“Una punta di Sal”. Il futuro dopo l’emergenza coronavirus? Un terra ignota…

Redazione Prima Pagina Mazara
Redazione Prima Pagina Mazara
29 Marzo 2020 18:53
“Una punta di Sal”. Il futuro dopo l’emergenza coronavirus? Un terra ignota…

Il presente e il futuro incognito. Il coronavirus non sembra volersi arrestare. Finora ha toccato ben 159 Paesi. In un tentativo disperato e a tratti confusionario di frenare la catastrofe, sempre più nazioni, inclusa l’Italia, stanno approvando decreti emergenziali volti a ridurre al più possibile i contatti sociali dei loro cittadini. Il risultato è che, al momento, mezzo miliardo e oltre di persone, in tutto l’Occidente, si trovano private delle più basilari libertà individuali, inclusa quella di fare una passeggiata o di poter fare la spesa senza mascherina e guanti.

Se la speranza, per molti, è quella di un rapido ritorno alla routine, diversi analisti dipingono un quadro molto più inquietante. Ed il nostro futuro come sarà? Pochi giri di parole: nelle ultime settimane la vita ci è stata sconvolta per davvero, ed è inutile darsi una scadenza temporale per il ritorno alla normalità; di sicuro, non sarà il 3 aprile (data inizialmente indicata come termine della quarantena italiana). “La spiazzante velocità con cui sono cambiate le nostre vite compromette la nostra capacità di accettare che l’uscita da questa crisi non sarà rapida quanto è stato il suo ingresso”, ha scritto il giornalista Francesco Costa.

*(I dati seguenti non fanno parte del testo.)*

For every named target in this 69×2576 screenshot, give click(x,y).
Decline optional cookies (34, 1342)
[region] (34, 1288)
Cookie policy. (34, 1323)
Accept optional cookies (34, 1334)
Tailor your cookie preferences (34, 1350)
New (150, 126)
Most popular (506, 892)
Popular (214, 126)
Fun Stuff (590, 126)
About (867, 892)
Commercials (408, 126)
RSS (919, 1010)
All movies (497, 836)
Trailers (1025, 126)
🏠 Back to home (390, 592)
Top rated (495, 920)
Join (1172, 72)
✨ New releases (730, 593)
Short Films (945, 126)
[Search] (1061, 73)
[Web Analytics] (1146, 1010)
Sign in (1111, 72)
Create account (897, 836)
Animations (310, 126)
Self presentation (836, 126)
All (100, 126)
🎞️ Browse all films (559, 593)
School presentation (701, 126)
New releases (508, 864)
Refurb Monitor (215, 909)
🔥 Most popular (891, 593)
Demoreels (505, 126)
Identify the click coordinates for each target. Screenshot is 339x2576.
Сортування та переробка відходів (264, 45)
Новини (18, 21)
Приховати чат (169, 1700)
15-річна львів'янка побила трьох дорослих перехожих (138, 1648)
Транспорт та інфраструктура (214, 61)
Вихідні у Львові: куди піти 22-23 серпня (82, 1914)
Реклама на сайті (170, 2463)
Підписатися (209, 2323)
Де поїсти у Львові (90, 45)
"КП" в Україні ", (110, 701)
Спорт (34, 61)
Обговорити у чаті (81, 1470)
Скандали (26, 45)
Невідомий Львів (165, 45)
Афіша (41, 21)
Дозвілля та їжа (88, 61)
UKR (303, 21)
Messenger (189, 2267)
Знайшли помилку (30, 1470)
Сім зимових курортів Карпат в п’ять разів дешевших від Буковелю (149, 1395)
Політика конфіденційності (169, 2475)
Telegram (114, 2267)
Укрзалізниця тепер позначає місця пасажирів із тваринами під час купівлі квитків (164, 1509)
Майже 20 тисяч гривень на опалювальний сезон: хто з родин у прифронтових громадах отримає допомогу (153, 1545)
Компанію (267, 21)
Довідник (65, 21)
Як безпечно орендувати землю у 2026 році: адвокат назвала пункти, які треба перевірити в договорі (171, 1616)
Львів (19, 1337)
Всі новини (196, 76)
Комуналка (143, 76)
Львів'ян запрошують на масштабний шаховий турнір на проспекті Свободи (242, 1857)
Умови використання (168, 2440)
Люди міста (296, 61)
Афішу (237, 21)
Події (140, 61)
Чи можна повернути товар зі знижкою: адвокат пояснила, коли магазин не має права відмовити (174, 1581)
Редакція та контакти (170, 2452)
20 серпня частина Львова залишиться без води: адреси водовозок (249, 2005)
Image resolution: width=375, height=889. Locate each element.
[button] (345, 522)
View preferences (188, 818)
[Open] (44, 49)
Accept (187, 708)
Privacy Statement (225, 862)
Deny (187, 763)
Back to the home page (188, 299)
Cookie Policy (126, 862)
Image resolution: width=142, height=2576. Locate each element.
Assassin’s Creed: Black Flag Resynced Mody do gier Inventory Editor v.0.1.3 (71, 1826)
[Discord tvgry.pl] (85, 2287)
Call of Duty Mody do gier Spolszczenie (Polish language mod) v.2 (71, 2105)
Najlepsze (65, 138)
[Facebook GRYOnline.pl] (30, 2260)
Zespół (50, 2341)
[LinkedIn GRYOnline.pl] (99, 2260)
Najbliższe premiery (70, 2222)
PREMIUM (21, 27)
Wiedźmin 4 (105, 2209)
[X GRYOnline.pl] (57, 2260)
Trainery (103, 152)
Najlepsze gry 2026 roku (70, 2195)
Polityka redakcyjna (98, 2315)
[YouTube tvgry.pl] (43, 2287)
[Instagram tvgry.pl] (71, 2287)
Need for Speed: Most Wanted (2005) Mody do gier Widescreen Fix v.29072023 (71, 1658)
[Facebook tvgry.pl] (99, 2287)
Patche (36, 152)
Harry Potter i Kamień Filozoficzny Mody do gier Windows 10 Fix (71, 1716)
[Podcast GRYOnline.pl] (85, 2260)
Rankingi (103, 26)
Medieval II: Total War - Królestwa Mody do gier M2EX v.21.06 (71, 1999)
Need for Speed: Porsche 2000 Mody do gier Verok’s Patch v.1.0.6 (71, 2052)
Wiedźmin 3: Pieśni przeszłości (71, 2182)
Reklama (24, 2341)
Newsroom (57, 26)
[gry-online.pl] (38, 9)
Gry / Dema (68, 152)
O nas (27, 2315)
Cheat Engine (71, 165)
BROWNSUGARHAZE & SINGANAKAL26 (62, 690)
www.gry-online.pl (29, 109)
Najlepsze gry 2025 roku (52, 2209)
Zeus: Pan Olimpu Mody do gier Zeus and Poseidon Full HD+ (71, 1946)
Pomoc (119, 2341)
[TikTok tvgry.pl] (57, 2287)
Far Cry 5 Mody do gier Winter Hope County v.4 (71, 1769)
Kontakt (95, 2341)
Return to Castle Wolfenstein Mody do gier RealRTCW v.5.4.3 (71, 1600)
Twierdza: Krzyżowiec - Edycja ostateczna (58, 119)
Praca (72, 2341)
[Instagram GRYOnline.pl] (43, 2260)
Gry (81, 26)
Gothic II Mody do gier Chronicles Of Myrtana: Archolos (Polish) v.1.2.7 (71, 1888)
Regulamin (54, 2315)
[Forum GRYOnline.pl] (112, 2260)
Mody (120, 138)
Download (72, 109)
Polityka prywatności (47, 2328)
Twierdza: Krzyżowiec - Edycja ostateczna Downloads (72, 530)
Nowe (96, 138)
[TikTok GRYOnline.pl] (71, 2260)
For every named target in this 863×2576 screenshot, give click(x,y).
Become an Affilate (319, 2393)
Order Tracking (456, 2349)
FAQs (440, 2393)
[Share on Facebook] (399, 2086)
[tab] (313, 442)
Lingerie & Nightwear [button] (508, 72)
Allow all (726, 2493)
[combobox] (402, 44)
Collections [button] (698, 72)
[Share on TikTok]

“Uno scenario che soltanto un mese fa avremmo considerato lunare – le code ai supermercati, la polizia per le strade a controllare chi esce di casa, le scuole chiuse, le rivolte e i morti nelle carceri, i treni che non partono, l’impossibilità di vedere i propri cari – oggi è la nostra vita quotidiana”. E non ha senso dunque illuderci che lo stop a cui siamo sottoposti sia di breve termine. Di sicuro ciò che ci capiterà nei prossimi 18 mesi non ha precedenti nell’ultimo secolo, e ci muoveremo in terra incognita.

Qualunque programma importante abbiamo nel cassetto in questo lasso di tempo (matrimonio, figli, viaggi, cambio di lavoro, etc.) dovrà tenerne conto. L’Unione europea e altre istituzioni sovranazionali dovranno cambiare radicalmente per non perire. Ma, anche se non si sa esattamente quando, la parte più cruda del conflitto finirà. Com’è facile immaginare, il costo maggiore di questa rimodulazione della società in senso “spartano” sarà a carico delle fasce più povere e deboli: anziani e disabili dovranno essere collocati altrove durante le crisi, oppure i poveri e i meno poveri che avranno più alte probabilità di venire infettati, perché costretti a lavorare in ogni caso o a vivere in case troppo affollate.

La combinazione migliore, in caso di nuove colossali emergenze come quella attuale, probabilmente verrà da un mix di strategie: temporanee e localizzate, isolamento degli anziani e dei soggetti a rischio, e infine tamponi a tappeto. Realisticamente, l’aumento della domanda di sorveglianza sarà proporzionale all’aumentare del rischio, e del bilancio delle vittime. Ma tutto questo non potrebbe funzionare senza una trasformazione radicale del nostro modo di stare assieme e di vivere la società.